> _REQUIRED ACTIONS_:
1. Reproduce the passage on elephant capture between "The custom in" and "for the purpose.", inclusive.
2. Summarize the passage on elephant capture in two sentences.
3. In the passage on elephant capture, what does the whole party use in the final rush to force the elephants into the enclosure?

> _TEXT PROVIDED_:
The custom in Bengal is to construct a strong enclosure (called a keddah), in the heart of the forest, formed of the trunks of trees firmly secured by transverse beams and buttresses, and leaving a gate for the entrance of the elephants. A second enclosure, opening from the first, contains water (if possible a rivulet); this, again, communicates with a third, which terminates in a funnel-shaped passage, too narrow to admit of an elephant turning, and within this the captives being driven in line, are secured with ropes introduced from the outside, and led away in custody of tamed ones trained for the purpose.

The keddah being prepared, the first operation is to drive the elephants towards it, for which purpose vast bodies of men fetch a compass in the forest around the haunts of the herds, contracting it by degrees till they complete the enclosure of a certain area, round which they kindle fires, and cut footpaths through the jungle, to enable the watchers to communicate and combine. All this is performed in cautious silence and by slow approaches, to avoid alarming the herd. A fresh circle nearer to the keddah is then formed in the same way, and into this the elephants are admitted from the first one, the hunters following from behind, and lighting new fires around the newly inclosed space. Day after day the process is repeated; till the drove having been brought sufficiently close to make the final rush, the whole party close in from all sides, and with drums, guns, shouts, and flambeaux, force the terrified animals to enter the fatal enclosure, when the passage is barred behind them, and retreat rendered impossible.


Their efforts to escape are repressed by the crowd, who drive them back from the stockade with spears and flaming torches; and at last compel them to pass on into the second inclosure. Here they are detained for a short time, and their feverish exhaustion relieved by free access to water;—until at last, being tempted by food, or otherwise induced to trust themselves in the narrow outlet, they are one after another made fast by ropes, passed in through the palisade; and picketed in the adjoining woods to enter on their course of systematic training.

These arrangements vary in different districts of Bengal; and the method adopted in Ceylon differs in many essential particulars from them all; the keddah, or, as it is here called, the corral or korahl121 (from the Portuguese curral, a “cattle-pen”), consists of but one enclosure instead of three. A stream or watering-place is not uniformly enclosed within it, because, although water is indispensable after the long thirst and exhaustion of the captives, it has been found that a pond or rivulet within the corral itself adds to the difficulty of leading them out, and increases their reluctance to leave it; besides which, the smaller ones are often smothered by the others in their eagerness to crowd into the water. The funnel-shaped outlet is also dispensed with, as the animals are liable to bruise and injure themselves within the narrow stockade; and should one of them die in it, as is too often the case in the midst of 106the struggle, the difficulty of removing so great a carcase is extreme. The noosing and securing them, therefore, takes place in Ceylon within the area of the first enclosure into which they enter, and the dexterity and daring displayed in this portion of the work far surpasses that of merely attaching the rope through the openings of the paling, as in an Indian keddah.

[Records for locating described items]
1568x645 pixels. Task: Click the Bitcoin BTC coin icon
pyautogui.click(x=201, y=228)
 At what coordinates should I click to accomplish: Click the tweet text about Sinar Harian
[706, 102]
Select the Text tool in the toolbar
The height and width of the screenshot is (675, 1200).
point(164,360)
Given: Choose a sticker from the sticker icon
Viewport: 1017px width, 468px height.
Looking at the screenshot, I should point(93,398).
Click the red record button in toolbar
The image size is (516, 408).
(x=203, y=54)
--
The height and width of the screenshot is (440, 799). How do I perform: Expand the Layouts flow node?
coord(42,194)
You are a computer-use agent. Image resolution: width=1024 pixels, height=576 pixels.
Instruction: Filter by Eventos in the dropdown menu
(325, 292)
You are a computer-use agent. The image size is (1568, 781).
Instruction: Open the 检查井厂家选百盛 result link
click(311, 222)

> _WRITTEN ANSWERS_:
1.
The custom in Bengal is to construct a strong enclosure (called a keddah), in the heart of the forest, formed of the trunks of trees firmly secured by transverse beams and buttresses, and leaving a gate for the entrance of the elephants. A second enclosure, opening from the first, contains water (if possible a rivulet); this, again, communicates with a third, which terminates in a funnel-shaped passage, too narrow to admit of an elephant turning, and within this the captives being driven in line, are secured with ropes introduced from the outside, and led away in custody of tamed ones trained for the purpose.

2. In Bengal, herds are driven through gradually tightening circles of men and fires into a keddah of three connected enclosures, where the elephants are given water and then roped one by one in a narrow outlet. The Ceylon corral has only one enclosure, does not always enclose water, and lacks the funnel-shaped outlet, so the elephants are noosed and secured inside that first enclosure.

3. Drums, guns, shouts, and flambeaux.